BEGIN TEXT PASSAGE
Growing up we would spend part of our summers in rural Virginia at my grandparents house. I think the road leading up to their house was a dirt road and wasn’t paved until we were in high school. It was such a small town that we would actually make the local paper that we were visiting from Chicago! The neighborhood kids would ask us the weirdest questions about Chicago. I guess if you’ve lived your whole life in a town of 500, Chicago can sound like an exotic location! They would ask us if we had trees and grass. Or if there were mobsters on every street corner. They would ask us to say certain words because of our “accents.”
My grandma had grape vines. I am sure they weren’t as big as my childhood memory is making them, but one of my favorite things to do would be to pull the ripe grapes off the vines, suck all the sweetness in my mouth and throw away the skin. I’d make myself sick I ate so many grapes! But that’s the first memory I have of canning. Watching my Mom and grandpa squeeze the grapes, then hang them in cheese cloth (maybe overnight?) in order to make grape jelly and can it. Every time I eat grape jelly I think of my grandma!
So when I was approached to talk about Can it Forward Day – I was thrilled. Because check out the new canning product they are sending me!
The Ball® FreshTECH Automatic Home Canning System is all about taking the guesswork out of canning. It’s made with SmartPRESERVE™ technology, a suite of sensors that control the time and temperature needed to can popular Ball® recipes all on its own. These recipes are preprogrammed into the appliance, so we can guarantee your food will be perfectly preserved every time!
END TEXT PASSAGE
## WHAT THIS TASK INVOLVES
In the canning text, rewrite the part starting at "The Ball® FreshTECH" and ending at "preserved every time!", with "guesswork" changed to "uncertainty".
BEGIN SUPPLIED MATERIAL
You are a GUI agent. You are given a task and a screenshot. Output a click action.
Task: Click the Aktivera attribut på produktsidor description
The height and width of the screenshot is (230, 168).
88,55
END SUPPLIED MATERIAL
## ANSWER TO THE PROBLEM
The Ball® FreshTECH Automatic Home Canning System is all about taking the uncertainty out of canning. It’s made with SmartPRESERVE™ technology, a suite of sensors that control the time and temperature needed to can popular Ball® recipes all on its own. These recipes are preprogrammed into the appliance, so we can guarantee your food will be perfectly preserved every time!